◆ **GIVEN EXERCISE**: Count the lines in the records below that contain the string "width", matching case exactly, and reply with only that number.

◆ **LISTING**:

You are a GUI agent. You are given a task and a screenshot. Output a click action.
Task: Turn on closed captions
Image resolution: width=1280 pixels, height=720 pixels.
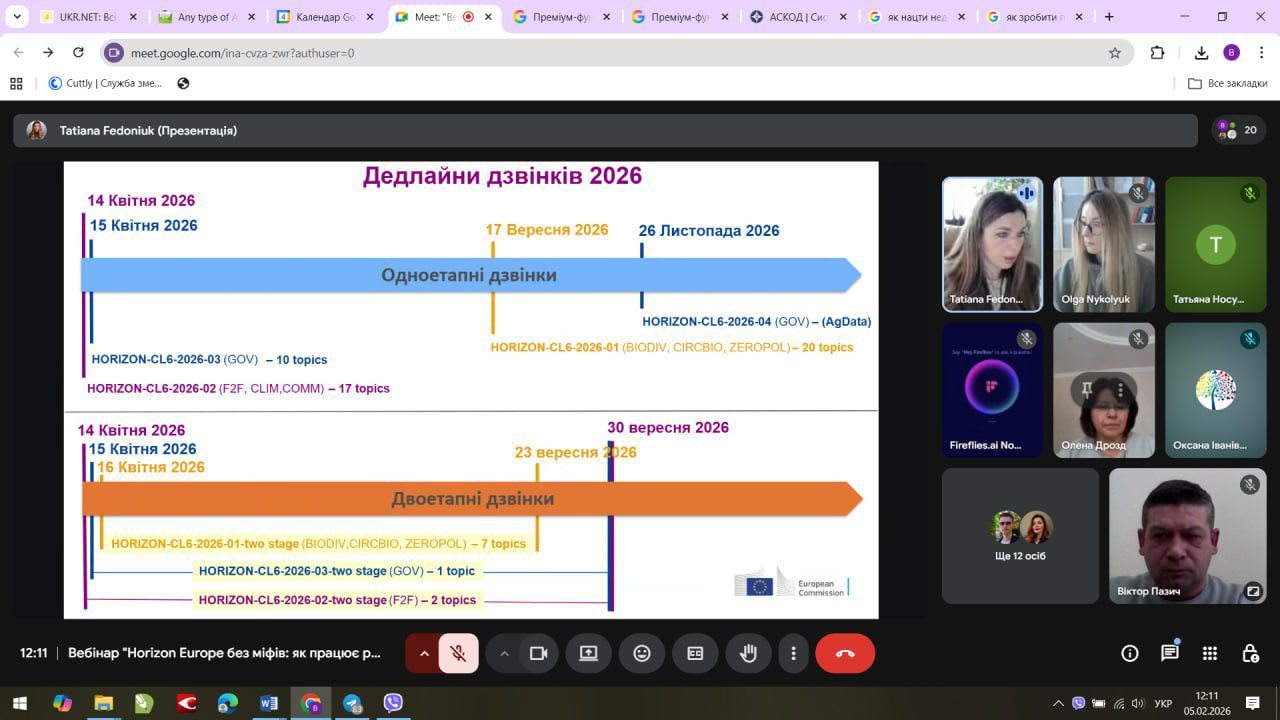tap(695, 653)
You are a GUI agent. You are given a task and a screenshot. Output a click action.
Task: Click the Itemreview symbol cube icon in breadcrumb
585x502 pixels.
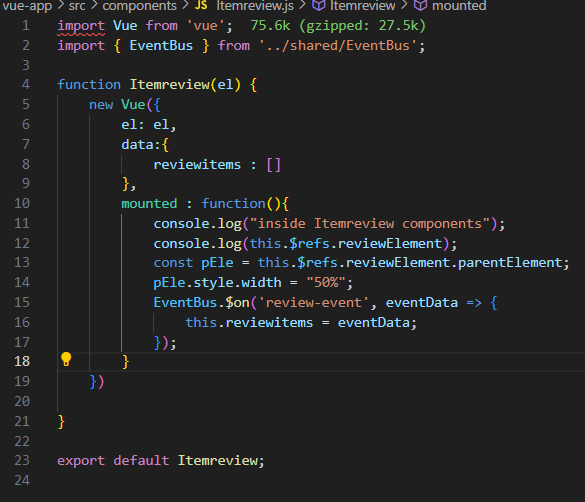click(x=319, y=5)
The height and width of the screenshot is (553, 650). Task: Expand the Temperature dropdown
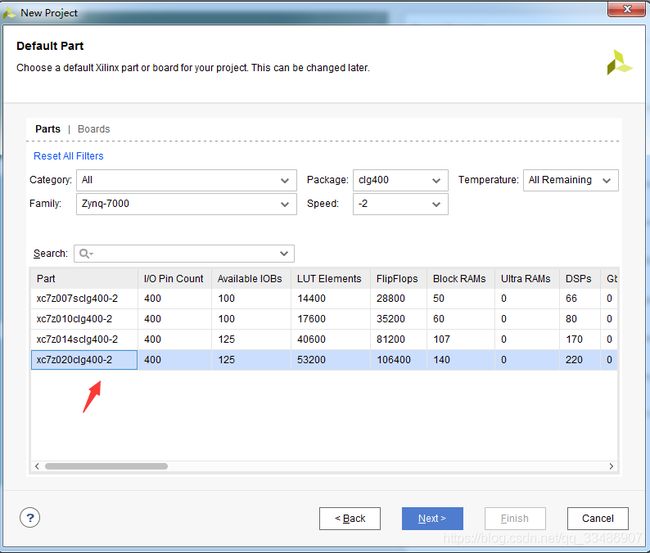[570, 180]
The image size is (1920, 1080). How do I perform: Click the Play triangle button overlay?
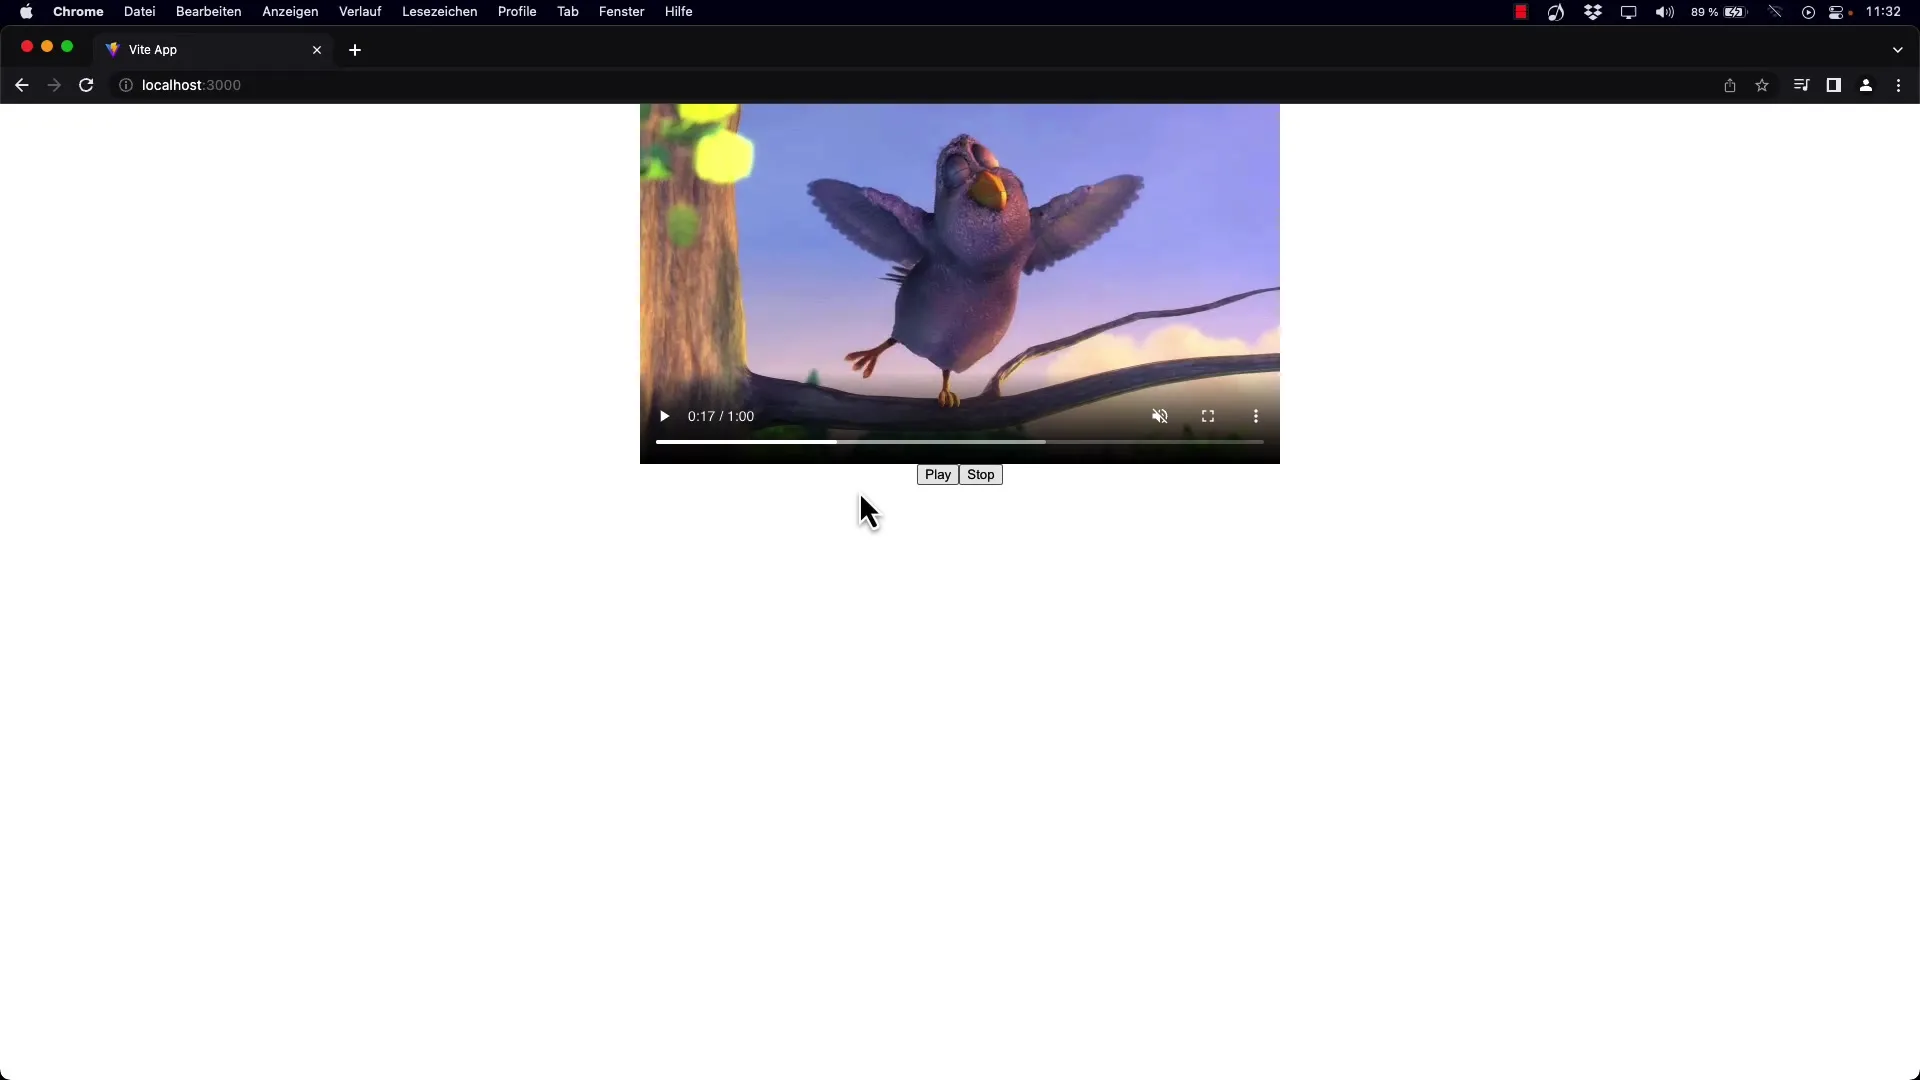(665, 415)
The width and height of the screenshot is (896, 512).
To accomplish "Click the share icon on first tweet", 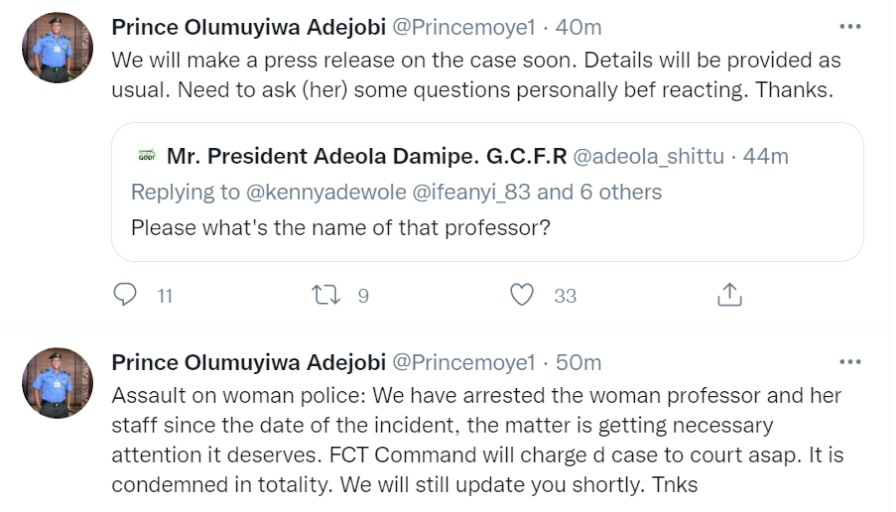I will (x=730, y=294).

==

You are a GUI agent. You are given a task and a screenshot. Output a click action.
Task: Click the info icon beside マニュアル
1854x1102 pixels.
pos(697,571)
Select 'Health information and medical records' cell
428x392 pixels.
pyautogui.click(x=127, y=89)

◆ **CORRECT OUTPUT**: 3